We have a lot of people because content development and implementation are extremely resource-intensive! We have 4 developers + 2 graphic designers + 1 curriculum designer working full-time on content development. We have 3 technical people working on systems administration + networking and will add two more sysadmin/network admins in the next two months. We will also hire a power engineer to work on sustainable power solutions for rural schools.

I digress, back to sysadmin stuff. I have set up zimbra for our shared calendar and shared contacts but I am wondering if we should just use a shared Google Calendar and Google Contacts if they exist. Zimbra is awesome but it requires its own server because it has specially customized version of Apache that won’t play well w/ other versions of Apache. So maybe it will be back to google calendar, which does have a plugin for redmine . . .

I still need to set up a Samba file and print server, document our internal office and school network, and source control for our E-Pustakalaya application, yadda yadda. But I am making progress

My next goal after Samba server will be to set up an LDAP server using EBox. It promises to be a user friendly tool for LDAP management.
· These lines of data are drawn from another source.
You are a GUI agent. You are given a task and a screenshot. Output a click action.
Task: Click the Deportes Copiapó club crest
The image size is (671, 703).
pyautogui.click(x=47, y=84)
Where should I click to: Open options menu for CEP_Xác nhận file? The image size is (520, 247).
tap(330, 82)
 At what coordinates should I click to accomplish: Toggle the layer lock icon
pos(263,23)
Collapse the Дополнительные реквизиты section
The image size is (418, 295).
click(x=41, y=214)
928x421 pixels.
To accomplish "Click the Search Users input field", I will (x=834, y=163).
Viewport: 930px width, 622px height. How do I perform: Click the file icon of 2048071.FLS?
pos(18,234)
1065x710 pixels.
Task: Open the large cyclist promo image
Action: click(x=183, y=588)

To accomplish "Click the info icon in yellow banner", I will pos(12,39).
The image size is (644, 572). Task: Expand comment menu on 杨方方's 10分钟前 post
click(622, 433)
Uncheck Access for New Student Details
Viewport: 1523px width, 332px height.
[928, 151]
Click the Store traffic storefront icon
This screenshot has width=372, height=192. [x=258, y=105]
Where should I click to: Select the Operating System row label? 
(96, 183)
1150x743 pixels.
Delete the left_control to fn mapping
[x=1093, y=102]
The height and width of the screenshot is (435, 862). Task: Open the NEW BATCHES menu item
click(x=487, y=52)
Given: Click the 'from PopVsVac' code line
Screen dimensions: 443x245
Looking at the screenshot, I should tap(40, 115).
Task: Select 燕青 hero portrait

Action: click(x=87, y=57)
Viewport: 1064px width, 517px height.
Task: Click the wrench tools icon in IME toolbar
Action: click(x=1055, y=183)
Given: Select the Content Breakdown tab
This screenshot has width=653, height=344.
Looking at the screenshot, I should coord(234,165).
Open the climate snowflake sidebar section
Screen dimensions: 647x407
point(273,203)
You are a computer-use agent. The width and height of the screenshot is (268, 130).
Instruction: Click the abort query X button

And I really need to learn LDAP but it needs to be easy for others in the office to manage, i.e. someone in addition to me like Sulochan or Dev.

A few more thoughts in this ramble. I am extremely impressed w/ Redmine and probably w/ Ruby on Rails in general. Redmine is less than a year old and it already has a ton more functionality and ease of use than Trac. I have looked at the code and it appears that redmine is able to easily reuse code from other rails apps rather than creating it from scratch while most of the code for Trac seems to have been created for Trac. Perhaps Django provides this same advantage.

I am working on the touchpad issue but sidetracked for this week so I could finally get some internal sysadmin stuff done, otherwise it may never get . Thanks to Mstone, sj, tomeu and others for looking at this problem.